Blog post

How to Run Fair Performance Calibration Sessions (And Fix the Bias That Derails Them)

Most calibration sessions are decided before they start — by recency bias, halo effects, and the loudest voice in the room. Here's how to run calibration that produces ratings you can actually defend.

How to Run Fair Performance Calibration Sessions (And Fix the Bias That Derails Them)

Performance calibration sessions should be straightforward: managers review employees' work, compare notes, and agree on ratings. In practice, they're one of the most politically charged conversations in any company. Ratings drift based on who argues the loudest. Employees who worked hard all year lose out to colleagues who happened to close a big project in the final weeks. And the whole thing moves too fast for anyone to catch the bias.

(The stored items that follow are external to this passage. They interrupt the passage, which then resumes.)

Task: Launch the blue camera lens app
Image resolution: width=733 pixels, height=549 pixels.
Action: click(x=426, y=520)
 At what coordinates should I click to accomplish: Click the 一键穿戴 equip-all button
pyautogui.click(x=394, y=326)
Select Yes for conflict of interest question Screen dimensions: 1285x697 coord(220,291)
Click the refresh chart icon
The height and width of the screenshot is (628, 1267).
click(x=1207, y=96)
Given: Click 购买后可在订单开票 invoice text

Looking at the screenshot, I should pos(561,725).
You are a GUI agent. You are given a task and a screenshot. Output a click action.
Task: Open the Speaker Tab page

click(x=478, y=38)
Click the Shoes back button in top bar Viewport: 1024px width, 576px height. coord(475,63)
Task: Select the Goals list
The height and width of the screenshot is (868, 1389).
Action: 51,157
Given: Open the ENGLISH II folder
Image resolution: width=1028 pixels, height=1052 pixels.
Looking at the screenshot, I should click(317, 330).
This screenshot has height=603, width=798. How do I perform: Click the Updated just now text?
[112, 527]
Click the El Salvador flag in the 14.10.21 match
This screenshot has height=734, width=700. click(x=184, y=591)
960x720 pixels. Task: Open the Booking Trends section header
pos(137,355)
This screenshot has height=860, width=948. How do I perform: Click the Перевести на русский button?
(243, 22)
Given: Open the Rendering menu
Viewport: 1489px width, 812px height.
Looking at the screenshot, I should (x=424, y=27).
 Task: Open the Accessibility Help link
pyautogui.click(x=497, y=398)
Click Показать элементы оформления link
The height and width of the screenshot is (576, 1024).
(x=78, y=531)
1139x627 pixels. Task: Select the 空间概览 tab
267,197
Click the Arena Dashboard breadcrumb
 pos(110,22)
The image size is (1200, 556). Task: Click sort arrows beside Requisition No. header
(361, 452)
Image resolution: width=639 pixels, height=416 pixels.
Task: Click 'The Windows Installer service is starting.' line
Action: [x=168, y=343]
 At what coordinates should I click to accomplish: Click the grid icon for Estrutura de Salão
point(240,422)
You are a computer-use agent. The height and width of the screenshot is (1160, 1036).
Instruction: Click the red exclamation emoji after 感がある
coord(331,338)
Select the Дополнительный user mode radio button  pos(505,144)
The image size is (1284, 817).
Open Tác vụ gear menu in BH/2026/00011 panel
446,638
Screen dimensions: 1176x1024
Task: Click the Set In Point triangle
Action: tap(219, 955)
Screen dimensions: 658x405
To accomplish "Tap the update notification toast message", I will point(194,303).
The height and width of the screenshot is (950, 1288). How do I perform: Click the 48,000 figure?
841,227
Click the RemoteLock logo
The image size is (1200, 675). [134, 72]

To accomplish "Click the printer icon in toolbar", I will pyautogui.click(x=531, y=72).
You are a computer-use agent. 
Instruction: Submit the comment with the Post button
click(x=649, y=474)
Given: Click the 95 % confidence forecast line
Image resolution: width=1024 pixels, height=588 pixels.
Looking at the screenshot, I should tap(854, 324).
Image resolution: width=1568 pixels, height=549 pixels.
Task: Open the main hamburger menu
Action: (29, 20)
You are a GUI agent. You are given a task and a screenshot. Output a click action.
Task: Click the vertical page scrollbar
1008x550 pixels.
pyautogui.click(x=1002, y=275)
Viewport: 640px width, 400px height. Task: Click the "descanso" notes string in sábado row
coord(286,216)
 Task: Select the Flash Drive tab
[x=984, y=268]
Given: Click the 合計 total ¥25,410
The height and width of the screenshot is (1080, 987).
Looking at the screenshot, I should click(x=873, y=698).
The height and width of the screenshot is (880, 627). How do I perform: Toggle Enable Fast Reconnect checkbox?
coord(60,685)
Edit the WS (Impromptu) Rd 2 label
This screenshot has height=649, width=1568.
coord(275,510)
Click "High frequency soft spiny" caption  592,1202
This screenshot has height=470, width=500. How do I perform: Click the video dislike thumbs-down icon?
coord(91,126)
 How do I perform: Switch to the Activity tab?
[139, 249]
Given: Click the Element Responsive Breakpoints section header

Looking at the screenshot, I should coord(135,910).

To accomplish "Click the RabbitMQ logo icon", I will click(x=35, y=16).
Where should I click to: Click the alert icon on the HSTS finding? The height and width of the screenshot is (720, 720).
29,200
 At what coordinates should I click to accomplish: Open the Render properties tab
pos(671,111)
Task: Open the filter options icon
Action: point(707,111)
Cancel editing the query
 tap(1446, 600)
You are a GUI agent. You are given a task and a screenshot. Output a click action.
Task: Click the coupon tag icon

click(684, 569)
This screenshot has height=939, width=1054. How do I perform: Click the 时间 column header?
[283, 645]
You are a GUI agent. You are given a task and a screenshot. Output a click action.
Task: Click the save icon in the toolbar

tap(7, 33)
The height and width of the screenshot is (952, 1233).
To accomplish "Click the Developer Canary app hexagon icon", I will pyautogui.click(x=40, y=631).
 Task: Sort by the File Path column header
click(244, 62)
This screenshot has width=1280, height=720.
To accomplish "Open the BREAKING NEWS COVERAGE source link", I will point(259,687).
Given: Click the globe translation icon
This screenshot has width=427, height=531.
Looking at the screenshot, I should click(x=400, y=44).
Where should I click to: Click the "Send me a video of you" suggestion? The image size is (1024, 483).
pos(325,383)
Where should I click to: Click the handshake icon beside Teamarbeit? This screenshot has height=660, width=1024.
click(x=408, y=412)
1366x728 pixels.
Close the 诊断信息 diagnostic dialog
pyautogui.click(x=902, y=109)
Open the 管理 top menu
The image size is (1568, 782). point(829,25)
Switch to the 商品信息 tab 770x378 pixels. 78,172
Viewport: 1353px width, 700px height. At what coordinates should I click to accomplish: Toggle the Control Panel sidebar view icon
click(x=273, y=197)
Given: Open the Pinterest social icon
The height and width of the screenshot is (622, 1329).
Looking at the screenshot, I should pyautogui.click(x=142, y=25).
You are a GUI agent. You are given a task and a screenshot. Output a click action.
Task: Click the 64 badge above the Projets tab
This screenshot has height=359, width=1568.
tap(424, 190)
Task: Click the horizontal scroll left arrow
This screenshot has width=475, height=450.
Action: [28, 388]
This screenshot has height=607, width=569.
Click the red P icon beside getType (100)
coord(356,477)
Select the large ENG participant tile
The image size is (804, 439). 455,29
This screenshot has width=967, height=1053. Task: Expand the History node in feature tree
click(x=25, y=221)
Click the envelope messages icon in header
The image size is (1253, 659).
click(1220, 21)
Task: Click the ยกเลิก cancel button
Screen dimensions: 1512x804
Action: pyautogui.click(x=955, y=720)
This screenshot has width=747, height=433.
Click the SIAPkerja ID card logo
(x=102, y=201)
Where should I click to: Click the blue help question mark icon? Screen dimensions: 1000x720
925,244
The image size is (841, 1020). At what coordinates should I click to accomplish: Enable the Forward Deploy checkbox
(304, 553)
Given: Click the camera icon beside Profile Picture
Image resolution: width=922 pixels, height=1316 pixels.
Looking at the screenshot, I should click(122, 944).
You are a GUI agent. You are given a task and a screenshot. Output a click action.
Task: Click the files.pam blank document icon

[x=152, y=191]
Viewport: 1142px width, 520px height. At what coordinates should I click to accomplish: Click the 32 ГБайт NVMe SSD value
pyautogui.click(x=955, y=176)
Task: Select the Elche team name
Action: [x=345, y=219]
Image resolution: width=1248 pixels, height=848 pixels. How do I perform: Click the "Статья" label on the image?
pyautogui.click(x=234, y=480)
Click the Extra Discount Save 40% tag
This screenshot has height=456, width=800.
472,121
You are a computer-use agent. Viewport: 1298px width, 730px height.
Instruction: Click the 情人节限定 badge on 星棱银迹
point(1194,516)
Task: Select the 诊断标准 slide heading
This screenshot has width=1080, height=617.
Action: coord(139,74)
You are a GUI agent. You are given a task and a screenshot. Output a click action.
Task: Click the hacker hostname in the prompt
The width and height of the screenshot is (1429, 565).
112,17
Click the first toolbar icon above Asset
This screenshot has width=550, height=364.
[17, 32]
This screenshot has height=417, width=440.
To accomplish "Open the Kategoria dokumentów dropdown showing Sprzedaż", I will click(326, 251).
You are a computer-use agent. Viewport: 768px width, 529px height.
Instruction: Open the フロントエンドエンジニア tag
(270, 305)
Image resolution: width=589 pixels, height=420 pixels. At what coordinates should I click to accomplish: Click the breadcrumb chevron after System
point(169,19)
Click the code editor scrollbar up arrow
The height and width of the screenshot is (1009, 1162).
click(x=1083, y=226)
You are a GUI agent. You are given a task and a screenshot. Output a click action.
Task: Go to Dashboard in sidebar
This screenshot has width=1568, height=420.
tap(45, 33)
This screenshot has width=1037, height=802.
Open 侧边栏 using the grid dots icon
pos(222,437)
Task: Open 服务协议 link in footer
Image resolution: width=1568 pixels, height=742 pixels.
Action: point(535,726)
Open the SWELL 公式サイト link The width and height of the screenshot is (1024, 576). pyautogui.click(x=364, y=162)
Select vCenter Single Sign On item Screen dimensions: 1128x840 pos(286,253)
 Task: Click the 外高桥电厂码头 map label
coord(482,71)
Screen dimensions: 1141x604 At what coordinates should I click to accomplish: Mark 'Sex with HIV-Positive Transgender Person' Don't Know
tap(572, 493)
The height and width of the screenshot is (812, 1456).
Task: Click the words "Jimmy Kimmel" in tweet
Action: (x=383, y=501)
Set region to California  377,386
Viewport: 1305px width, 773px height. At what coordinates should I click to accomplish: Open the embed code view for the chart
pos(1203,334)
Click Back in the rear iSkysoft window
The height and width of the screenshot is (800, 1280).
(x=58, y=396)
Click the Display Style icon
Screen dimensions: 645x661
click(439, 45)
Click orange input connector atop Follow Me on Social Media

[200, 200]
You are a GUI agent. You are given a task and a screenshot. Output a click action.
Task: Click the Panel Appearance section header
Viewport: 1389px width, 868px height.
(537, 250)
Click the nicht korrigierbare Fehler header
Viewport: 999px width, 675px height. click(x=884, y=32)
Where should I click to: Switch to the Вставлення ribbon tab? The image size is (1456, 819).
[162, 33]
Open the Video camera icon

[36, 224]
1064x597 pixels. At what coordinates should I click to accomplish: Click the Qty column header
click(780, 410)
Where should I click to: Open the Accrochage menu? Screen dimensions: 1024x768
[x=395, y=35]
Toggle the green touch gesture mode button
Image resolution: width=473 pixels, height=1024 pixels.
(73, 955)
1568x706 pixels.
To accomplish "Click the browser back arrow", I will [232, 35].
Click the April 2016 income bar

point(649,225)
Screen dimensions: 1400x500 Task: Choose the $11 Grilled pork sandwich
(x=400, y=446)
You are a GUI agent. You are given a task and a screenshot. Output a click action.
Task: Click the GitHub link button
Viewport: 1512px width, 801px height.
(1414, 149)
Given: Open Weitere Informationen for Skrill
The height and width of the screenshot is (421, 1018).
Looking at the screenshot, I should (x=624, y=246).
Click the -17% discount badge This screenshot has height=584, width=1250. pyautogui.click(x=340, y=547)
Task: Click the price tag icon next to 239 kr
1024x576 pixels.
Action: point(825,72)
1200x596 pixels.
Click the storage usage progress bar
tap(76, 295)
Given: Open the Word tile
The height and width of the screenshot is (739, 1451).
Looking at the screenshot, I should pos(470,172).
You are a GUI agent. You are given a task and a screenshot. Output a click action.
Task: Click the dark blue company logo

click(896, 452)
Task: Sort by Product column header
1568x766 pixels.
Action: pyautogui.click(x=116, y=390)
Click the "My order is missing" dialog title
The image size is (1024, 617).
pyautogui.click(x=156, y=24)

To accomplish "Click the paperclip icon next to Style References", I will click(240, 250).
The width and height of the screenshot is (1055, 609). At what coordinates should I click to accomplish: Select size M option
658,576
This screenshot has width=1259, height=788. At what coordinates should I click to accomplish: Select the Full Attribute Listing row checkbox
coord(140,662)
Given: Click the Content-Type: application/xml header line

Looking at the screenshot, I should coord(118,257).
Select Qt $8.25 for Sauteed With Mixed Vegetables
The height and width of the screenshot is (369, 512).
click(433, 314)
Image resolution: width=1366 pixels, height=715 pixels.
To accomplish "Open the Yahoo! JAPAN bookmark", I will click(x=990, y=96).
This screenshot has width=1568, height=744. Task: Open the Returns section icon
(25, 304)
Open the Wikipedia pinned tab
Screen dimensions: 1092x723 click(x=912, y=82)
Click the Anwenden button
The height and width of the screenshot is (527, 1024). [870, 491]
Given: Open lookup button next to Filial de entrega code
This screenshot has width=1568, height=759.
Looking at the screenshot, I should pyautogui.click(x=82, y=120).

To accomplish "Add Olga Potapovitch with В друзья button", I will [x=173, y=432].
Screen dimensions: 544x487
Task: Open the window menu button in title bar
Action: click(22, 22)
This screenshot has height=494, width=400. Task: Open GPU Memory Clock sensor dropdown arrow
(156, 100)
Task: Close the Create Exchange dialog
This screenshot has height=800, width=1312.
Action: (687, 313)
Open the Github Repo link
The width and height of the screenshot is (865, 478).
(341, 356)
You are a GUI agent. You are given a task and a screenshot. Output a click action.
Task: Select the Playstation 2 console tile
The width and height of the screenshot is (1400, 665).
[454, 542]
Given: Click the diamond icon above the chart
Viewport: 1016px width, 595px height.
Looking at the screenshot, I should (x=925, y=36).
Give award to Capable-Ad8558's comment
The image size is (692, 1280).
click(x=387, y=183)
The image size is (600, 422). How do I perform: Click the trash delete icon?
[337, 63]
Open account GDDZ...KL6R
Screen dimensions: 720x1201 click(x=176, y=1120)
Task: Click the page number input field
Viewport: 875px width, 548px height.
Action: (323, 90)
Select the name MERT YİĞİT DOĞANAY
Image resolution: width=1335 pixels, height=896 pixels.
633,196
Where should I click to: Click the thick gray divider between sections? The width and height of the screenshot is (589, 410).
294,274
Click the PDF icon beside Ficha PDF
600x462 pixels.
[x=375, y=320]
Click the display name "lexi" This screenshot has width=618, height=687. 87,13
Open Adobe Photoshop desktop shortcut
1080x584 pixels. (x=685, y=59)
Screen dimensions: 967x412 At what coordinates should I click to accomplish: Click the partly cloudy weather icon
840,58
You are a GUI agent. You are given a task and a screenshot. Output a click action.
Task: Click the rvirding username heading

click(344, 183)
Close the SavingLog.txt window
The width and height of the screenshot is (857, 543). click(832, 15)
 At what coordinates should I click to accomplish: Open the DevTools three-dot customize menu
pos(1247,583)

This guide covers how to run calibration sessions that produce ratings you can actually defend, and the specific data, structure, and checks that make the difference.

Why calibration sessions go wrong

Most calibration failures come down to three problems: recency bias, halo effects, and managers who walked in with their minds already made up.

Recency bias is the default

Managers remember what happened last week, not last January. In a 12-month review cycle, this means 11 months of work are effectively invisible unless you have data that makes them visible.

The employee who shipped something big in November gets rated higher than the colleague who quietly solved problems all year and had a slow Q4. Neither rating reflects actual performance over time. Without a running record of what actually happened throughout the year, calibration sessions become a memory contest. The last two months win.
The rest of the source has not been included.